On June 2, 2007, Kerr announced that he would become the general manager of the Phoenix Suns beginning with the 2007–2008 season. In 2008, the Suns traded forward Shawn Marion and guard Marcus Banks to the Miami Heat in exchange for Shaquille O'Neal. The Suns were eliminated by the San Antonio Spurs in five games in the first round of the playoffs. On December 10, 2008, Kerr continued to remake the Suns roster by trading Boris Diaw, Raja Bell, and Sean Singletary to the Charlotte Bobcats in exchange for Jason Richardson, Jared Dudley, and the Bobcats' 2010 second-round draft pick, which was used to draft Gani Lawal of Georgia Tech. On June 25, 2009, Kerr traded O'Neal to the Cleveland Cavaliers for Ben Wallace, Sasha Pavlovic, a future second-round draft pick and cash.

On May 5, 2010, the Suns wore their "Noche Latina" Los Suns jerseys in Game 2 against the Spurs to be united against the controversial Arizona immigration law. Kerr himself compared the law to Nazi Germany.

On June 30, 2010, Kerr left the Phoenix Suns as president of basketball operations and general manager as his contract ran out. He continued to own less than one percent of the Suns' organization until 2014, when he decided to coach the Golden State Warriors.

Coaching career

Golden State Warriors (2014–present) 

On May 14, 2014, Kerr reached an agreement to become the head coach for the Golden State Warriors, succeeding Mark Jackson in a five year $25 million deal. Kerr coached in the 2014 Summer League for the Warriors. During the 2014–15 season, the team's offense employed elements of the triangle offense from his playing days in Chicago under Phil Jackson, the spacing and pace of Gregg Popovich in San Antonio, and the uptempo principles Mike D'Antoni and later Alvin Gentry used in Phoenix when Kerr was the GM.

## Dataset entries:
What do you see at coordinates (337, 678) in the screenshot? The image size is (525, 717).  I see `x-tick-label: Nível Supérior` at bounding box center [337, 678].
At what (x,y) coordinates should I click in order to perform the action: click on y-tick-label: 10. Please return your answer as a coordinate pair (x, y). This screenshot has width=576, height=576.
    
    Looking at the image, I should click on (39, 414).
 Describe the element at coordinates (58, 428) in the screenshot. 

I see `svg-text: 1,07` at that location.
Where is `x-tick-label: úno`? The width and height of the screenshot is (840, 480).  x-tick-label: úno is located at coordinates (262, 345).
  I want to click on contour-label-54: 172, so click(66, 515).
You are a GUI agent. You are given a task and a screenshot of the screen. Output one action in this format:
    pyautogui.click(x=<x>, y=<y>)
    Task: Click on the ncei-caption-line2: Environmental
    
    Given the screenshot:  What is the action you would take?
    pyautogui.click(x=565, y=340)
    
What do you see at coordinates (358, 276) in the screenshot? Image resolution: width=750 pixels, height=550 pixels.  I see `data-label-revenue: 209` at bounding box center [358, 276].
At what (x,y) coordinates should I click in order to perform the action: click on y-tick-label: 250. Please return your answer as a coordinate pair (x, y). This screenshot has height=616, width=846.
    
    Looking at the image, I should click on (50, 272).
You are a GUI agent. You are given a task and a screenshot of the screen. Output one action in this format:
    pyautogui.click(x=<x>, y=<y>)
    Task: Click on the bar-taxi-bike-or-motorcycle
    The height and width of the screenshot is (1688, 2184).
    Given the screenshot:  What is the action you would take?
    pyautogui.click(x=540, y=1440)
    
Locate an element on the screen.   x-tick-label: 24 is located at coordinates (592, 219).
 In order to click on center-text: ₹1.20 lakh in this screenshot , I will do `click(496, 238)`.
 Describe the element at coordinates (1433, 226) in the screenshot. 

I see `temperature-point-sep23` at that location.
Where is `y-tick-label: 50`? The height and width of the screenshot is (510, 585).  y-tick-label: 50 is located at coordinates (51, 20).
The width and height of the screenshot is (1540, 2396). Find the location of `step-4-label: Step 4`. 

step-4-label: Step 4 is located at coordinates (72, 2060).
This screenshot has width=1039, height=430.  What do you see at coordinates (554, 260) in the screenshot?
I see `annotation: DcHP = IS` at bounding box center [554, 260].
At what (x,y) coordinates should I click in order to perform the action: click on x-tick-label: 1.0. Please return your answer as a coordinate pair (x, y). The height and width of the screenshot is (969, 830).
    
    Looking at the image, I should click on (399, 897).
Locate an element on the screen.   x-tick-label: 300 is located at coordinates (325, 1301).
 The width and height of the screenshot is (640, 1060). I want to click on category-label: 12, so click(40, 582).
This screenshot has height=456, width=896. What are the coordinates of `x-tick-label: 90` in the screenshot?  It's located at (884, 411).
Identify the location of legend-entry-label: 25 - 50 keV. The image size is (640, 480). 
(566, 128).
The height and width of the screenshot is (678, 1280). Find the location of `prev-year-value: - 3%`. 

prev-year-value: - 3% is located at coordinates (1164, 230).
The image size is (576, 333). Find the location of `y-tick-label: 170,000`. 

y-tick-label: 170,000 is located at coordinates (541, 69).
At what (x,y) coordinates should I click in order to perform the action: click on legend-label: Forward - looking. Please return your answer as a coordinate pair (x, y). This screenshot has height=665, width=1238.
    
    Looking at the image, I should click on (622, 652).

## ACTIVITY A:
Can you copy the records word for word, from the start of the records through the line containing "Looking at the image, I should click on (39, 414)."?
## ACTIVITY B:
Could you continue the passage about Kerr's time with the Suns and the Warriors, picking up right after its last sentence?

## TASK RESULT A:
What do you see at coordinates (337, 678) in the screenshot? The image size is (525, 717).  I see `x-tick-label: Nível Supérior` at bounding box center [337, 678].
At what (x,y) coordinates should I click in order to perform the action: click on y-tick-label: 10. Please return your answer as a coordinate pair (x, y). This screenshot has width=576, height=576.
    
    Looking at the image, I should click on (39, 414).

## TASK RESULT B:
After the Warriors beat the Houston Rockets to win their 14th consecutive game, Kerr became the first coach to start his career with a 19–2 record. This beat out Al Cervi and his 18–2 start with the Syracuse Nationals. On December 10, 2014, Kerr became the first NBA rookie head coach to win 21 of his first 23 games. He was named the head coach of the Western Conference team for the 2015 NBA All-Star Game after Golden State had the best record in the conference. On April 4, the Warriors beat the Dallas Mavericks 123–110 to clinch home-court advantage throughout the playoffs, and Kerr got his 63rd win of the season to become the highest winning rookie head coach in NBA history, passing Tom Thibodeau and his 62 wins with the Chicago Bulls in the 2010–11 season. In the NBA Coach of the Year voting, Kerr was runner-up to Mike Budenholzer.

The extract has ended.